15/4/09

Alexandro

Alexandro está tocando acordes con aires de folclore. Tiene la mirada perdida, la vista cansada y un jersey cosido y descosido con recuerdos. De vez en cuando, vigila la caja acolchada del teclado y cuenta las monedas de veinte céntimos.

En sus mejores días se atreve con grandes éxitos populares, porque sabe que entonces secuestrará más pares de orejas.

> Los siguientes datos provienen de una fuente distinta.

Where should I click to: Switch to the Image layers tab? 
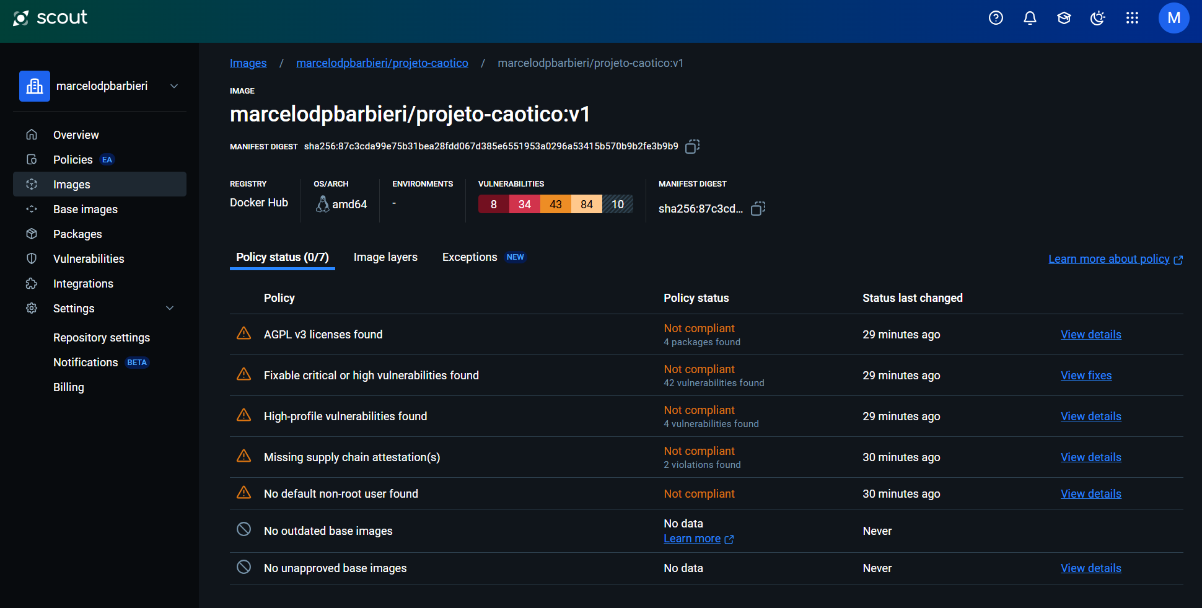(x=385, y=257)
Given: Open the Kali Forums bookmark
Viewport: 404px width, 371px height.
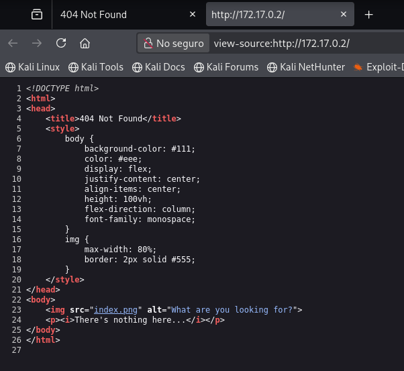Looking at the screenshot, I should click(x=226, y=67).
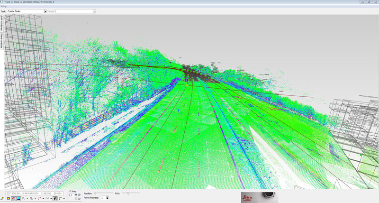Click the polyline curve tool icon

[47, 199]
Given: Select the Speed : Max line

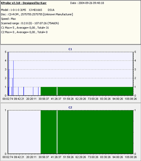Looking at the screenshot, I should 8,19.
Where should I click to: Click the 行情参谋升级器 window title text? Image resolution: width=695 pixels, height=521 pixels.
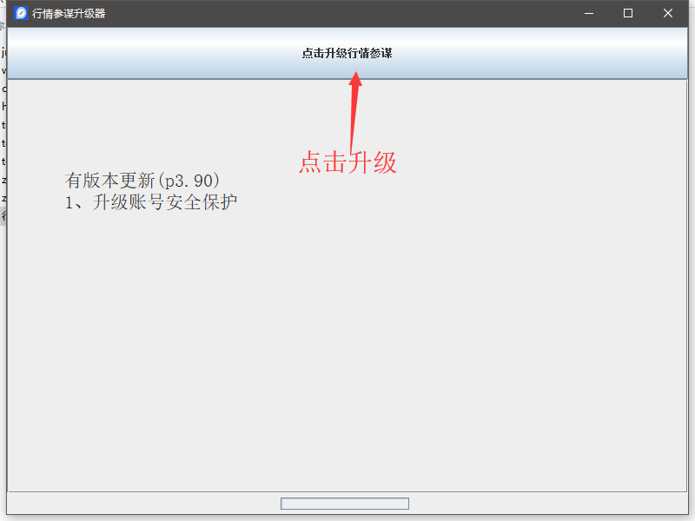pos(69,13)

Pero en general, Alex, como todos le conocen, se ahoga en melodías desconocidas que suenan a herida abierta.

Lleva diez años sentado en el mismo lugar:

Plaza Elíptica. Correspondencia con la línea 11. Un pasillo interminable. Hormiguitas con ojeras que baten récords esquivando a otras tantas hormigas que avasallan.

Alexandro tiene los dedos cansados, toca seis horas seguidas, para más de quinientas personas que le dedican un par de miradas. Después de la música, en casa se pone las gafas de maestro y pasa las partituras mientras su hijo tartamudea con las teclas del teclado. Contiene el aliento mientras ve crecer los frutos del exilio.

Un día cualquiera a las 9 de la mañana, hay un vacío. No está el teclado, ni la butaca endeble: las manos de Alexandro y el eco se han callado. Al día siguiente tampoco, ni al siguiente.



Al tercer día, en el escenario de Alex hay un ramo de margaritas.

Y entonces, pocas horas después, llega Francisco, con una guitarra en la mano izquierda y un sobre en la derecha. Al final de la escalera mecánica, con los ojos enrojecidos, por el metro y la pena, desde la línea 6 avanzan Abdoulaye y Moussa, con djembés y otro ramo de flores. Bajan las escaleras Mariana y Mercedes, con rosas y lágrimas.

Se acercan, se miran a los ojos y ocupan las paredes invisibles del teatro bajo tierra. Y entonces, todos los pasajeros se van parando y observan el silencioso duelo. Devuelven a Alexandro todas las miradas que le debían.